■ **TASK**: Output all the records below, word for word.

■ **INFORMATION**:
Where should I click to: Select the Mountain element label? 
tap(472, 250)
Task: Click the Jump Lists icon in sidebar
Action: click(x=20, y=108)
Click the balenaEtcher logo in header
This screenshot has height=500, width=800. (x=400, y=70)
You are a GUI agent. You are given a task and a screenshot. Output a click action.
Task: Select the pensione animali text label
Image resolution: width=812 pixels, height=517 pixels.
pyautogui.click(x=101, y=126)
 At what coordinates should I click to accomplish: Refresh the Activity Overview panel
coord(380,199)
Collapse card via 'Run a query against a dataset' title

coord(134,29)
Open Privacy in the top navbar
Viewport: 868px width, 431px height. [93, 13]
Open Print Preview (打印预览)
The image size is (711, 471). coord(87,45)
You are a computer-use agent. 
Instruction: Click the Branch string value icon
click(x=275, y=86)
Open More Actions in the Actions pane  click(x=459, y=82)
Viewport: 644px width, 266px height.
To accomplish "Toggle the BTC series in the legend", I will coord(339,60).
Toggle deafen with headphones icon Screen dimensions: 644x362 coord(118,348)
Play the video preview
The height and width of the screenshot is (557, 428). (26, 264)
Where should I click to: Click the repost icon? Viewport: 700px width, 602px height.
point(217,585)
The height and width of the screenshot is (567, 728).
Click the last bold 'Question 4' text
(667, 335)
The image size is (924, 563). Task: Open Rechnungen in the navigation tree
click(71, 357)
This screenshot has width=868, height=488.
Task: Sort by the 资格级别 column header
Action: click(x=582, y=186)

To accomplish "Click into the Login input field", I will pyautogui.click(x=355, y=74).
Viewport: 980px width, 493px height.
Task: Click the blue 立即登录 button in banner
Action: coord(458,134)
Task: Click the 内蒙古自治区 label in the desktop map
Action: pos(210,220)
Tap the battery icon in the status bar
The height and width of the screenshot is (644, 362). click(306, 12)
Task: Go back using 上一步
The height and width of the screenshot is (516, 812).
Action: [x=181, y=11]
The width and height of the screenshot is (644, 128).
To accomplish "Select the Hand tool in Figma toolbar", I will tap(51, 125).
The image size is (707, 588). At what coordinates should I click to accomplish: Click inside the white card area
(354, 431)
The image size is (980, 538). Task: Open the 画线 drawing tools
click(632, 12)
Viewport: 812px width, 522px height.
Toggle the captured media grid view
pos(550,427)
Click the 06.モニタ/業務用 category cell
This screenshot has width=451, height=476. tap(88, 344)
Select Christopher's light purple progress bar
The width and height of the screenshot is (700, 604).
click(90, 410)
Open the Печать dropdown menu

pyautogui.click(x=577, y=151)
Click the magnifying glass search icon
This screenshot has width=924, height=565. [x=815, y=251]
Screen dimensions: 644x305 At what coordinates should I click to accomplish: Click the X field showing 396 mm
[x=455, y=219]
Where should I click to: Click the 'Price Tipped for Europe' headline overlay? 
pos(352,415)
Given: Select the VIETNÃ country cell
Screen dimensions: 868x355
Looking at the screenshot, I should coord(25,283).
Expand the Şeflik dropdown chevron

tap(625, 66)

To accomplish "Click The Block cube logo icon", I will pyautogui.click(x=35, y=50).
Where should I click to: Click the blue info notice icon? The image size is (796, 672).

■ **WRITTEN SOLUTION**:
Where should I click to: Select the Mountain element label? 
tap(472, 250)
Task: Click the Jump Lists icon in sidebar
Action: click(x=20, y=108)
Click the balenaEtcher logo in header
This screenshot has height=500, width=800. (x=400, y=70)
You are a GUI agent. You are given a task and a screenshot. Output a click action.
Task: Select the pensione animali text label
Image resolution: width=812 pixels, height=517 pixels.
pyautogui.click(x=101, y=126)
 At what coordinates should I click to accomplish: Refresh the Activity Overview panel
coord(380,199)
Collapse card via 'Run a query against a dataset' title

coord(134,29)
Open Privacy in the top navbar
Viewport: 868px width, 431px height. [93, 13]
Open Print Preview (打印预览)
The image size is (711, 471). coord(87,45)
You are a computer-use agent. 
Instruction: Click the Branch string value icon
click(x=275, y=86)
Open More Actions in the Actions pane  click(x=459, y=82)
Viewport: 644px width, 266px height.
To accomplish "Toggle the BTC series in the legend", I will coord(339,60).
Toggle deafen with headphones icon Screen dimensions: 644x362 coord(118,348)
Play the video preview
The height and width of the screenshot is (557, 428). (26, 264)
Where should I click to: Click the repost icon? Viewport: 700px width, 602px height.
point(217,585)
The height and width of the screenshot is (567, 728).
Click the last bold 'Question 4' text
(667, 335)
The image size is (924, 563). Task: Open Rechnungen in the navigation tree
click(71, 357)
This screenshot has width=868, height=488.
Task: Sort by the 资格级别 column header
Action: click(x=582, y=186)

To accomplish "Click into the Login input field", I will pyautogui.click(x=355, y=74).
Viewport: 980px width, 493px height.
Task: Click the blue 立即登录 button in banner
Action: coord(458,134)
Task: Click the 内蒙古自治区 label in the desktop map
Action: pos(210,220)
Tap the battery icon in the status bar
The height and width of the screenshot is (644, 362). click(306, 12)
Task: Go back using 上一步
The height and width of the screenshot is (516, 812).
Action: [x=181, y=11]
The width and height of the screenshot is (644, 128).
To accomplish "Select the Hand tool in Figma toolbar", I will tap(51, 125).
The image size is (707, 588). At what coordinates should I click to accomplish: Click inside the white card area
(354, 431)
The image size is (980, 538). Task: Open the 画线 drawing tools
click(632, 12)
Viewport: 812px width, 522px height.
Toggle the captured media grid view
pos(550,427)
Click the 06.モニタ/業務用 category cell
This screenshot has width=451, height=476. tap(88, 344)
Select Christopher's light purple progress bar
The width and height of the screenshot is (700, 604).
click(90, 410)
Open the Печать dropdown menu

pyautogui.click(x=577, y=151)
Click the magnifying glass search icon
This screenshot has width=924, height=565. [x=815, y=251]
Screen dimensions: 644x305 At what coordinates should I click to accomplish: Click the X field showing 396 mm
[x=455, y=219]
Where should I click to: Click the 'Price Tipped for Europe' headline overlay? 
pos(352,415)
Given: Select the VIETNÃ country cell
Screen dimensions: 868x355
Looking at the screenshot, I should coord(25,283).
Expand the Şeflik dropdown chevron

tap(625, 66)

To accomplish "Click The Block cube logo icon", I will pyautogui.click(x=35, y=50).
Where should I click to: Click the blue info notice icon? The image size is (796, 672).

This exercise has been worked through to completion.